[[ INPUT RECORDS open ]]
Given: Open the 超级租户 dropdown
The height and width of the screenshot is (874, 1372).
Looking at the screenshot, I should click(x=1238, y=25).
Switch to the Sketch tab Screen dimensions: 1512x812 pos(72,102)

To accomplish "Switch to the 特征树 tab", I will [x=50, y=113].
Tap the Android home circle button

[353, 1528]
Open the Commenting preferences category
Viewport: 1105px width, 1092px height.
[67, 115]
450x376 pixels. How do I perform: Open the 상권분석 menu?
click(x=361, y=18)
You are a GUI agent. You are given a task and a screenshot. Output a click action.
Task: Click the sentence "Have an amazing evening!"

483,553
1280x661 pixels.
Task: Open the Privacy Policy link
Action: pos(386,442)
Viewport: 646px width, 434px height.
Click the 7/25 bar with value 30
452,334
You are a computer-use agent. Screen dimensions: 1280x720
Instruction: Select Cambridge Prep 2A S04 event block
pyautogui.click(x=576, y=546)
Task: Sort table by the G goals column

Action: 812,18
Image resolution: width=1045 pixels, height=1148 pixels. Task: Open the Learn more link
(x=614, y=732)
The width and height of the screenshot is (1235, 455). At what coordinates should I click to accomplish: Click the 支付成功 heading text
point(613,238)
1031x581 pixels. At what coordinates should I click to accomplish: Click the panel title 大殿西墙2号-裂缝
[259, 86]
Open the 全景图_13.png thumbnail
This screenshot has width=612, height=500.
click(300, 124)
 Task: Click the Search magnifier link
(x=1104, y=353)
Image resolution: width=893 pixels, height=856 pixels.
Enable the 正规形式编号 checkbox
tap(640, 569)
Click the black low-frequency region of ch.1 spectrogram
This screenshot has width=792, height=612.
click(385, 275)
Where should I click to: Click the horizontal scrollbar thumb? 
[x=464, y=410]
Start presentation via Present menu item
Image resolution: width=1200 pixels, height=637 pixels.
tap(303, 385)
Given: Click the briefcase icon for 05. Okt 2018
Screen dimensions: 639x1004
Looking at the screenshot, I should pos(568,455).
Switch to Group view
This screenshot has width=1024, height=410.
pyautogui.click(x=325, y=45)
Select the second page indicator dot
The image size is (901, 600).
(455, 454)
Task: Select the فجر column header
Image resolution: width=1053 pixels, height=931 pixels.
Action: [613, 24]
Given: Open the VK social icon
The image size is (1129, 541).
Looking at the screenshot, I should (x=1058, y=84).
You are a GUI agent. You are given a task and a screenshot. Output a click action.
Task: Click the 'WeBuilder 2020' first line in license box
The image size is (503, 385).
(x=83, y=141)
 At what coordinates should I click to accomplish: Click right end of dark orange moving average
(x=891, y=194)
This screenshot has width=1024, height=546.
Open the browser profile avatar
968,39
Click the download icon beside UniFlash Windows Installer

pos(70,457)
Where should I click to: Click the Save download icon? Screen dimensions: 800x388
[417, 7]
[[ INPUT RECORDS closed ]]
REQUIREMENT: Set down the records above once more, exactly as given.

FINAL ANSWER:
Given: Open the 超级租户 dropdown
The height and width of the screenshot is (874, 1372).
Looking at the screenshot, I should click(x=1238, y=25).
Switch to the Sketch tab Screen dimensions: 1512x812 pos(72,102)

To accomplish "Switch to the 特征树 tab", I will [x=50, y=113].
Tap the Android home circle button

[353, 1528]
Open the Commenting preferences category
Viewport: 1105px width, 1092px height.
[67, 115]
450x376 pixels. How do I perform: Open the 상권분석 menu?
click(x=361, y=18)
You are a GUI agent. You are given a task and a screenshot. Output a click action.
Task: Click the sentence "Have an amazing evening!"

483,553
1280x661 pixels.
Task: Open the Privacy Policy link
Action: pos(386,442)
Viewport: 646px width, 434px height.
Click the 7/25 bar with value 30
452,334
You are a computer-use agent. Screen dimensions: 1280x720
Instruction: Select Cambridge Prep 2A S04 event block
pyautogui.click(x=576, y=546)
Task: Sort table by the G goals column

Action: 812,18
Image resolution: width=1045 pixels, height=1148 pixels. Task: Open the Learn more link
(x=614, y=732)
The width and height of the screenshot is (1235, 455). At what coordinates should I click to accomplish: Click the 支付成功 heading text
point(613,238)
1031x581 pixels. At what coordinates should I click to accomplish: Click the panel title 大殿西墙2号-裂缝
[259, 86]
Open the 全景图_13.png thumbnail
This screenshot has width=612, height=500.
click(300, 124)
 Task: Click the Search magnifier link
(x=1104, y=353)
Image resolution: width=893 pixels, height=856 pixels.
Enable the 正规形式编号 checkbox
tap(640, 569)
Click the black low-frequency region of ch.1 spectrogram
This screenshot has width=792, height=612.
click(385, 275)
Where should I click to: Click the horizontal scrollbar thumb? 
[x=464, y=410]
Start presentation via Present menu item
Image resolution: width=1200 pixels, height=637 pixels.
tap(303, 385)
Given: Click the briefcase icon for 05. Okt 2018
Screen dimensions: 639x1004
Looking at the screenshot, I should pos(568,455).
Switch to Group view
This screenshot has width=1024, height=410.
pyautogui.click(x=325, y=45)
Select the second page indicator dot
The image size is (901, 600).
(455, 454)
Task: Select the فجر column header
Image resolution: width=1053 pixels, height=931 pixels.
Action: [613, 24]
Given: Open the VK social icon
The image size is (1129, 541).
Looking at the screenshot, I should (x=1058, y=84).
You are a GUI agent. You are given a task and a screenshot. Output a click action.
Task: Click the 'WeBuilder 2020' first line in license box
The image size is (503, 385).
(x=83, y=141)
 At what coordinates should I click to accomplish: Click right end of dark orange moving average
(x=891, y=194)
This screenshot has width=1024, height=546.
Open the browser profile avatar
968,39
Click the download icon beside UniFlash Windows Installer

pos(70,457)
Where should I click to: Click the Save download icon? Screen dimensions: 800x388
[417, 7]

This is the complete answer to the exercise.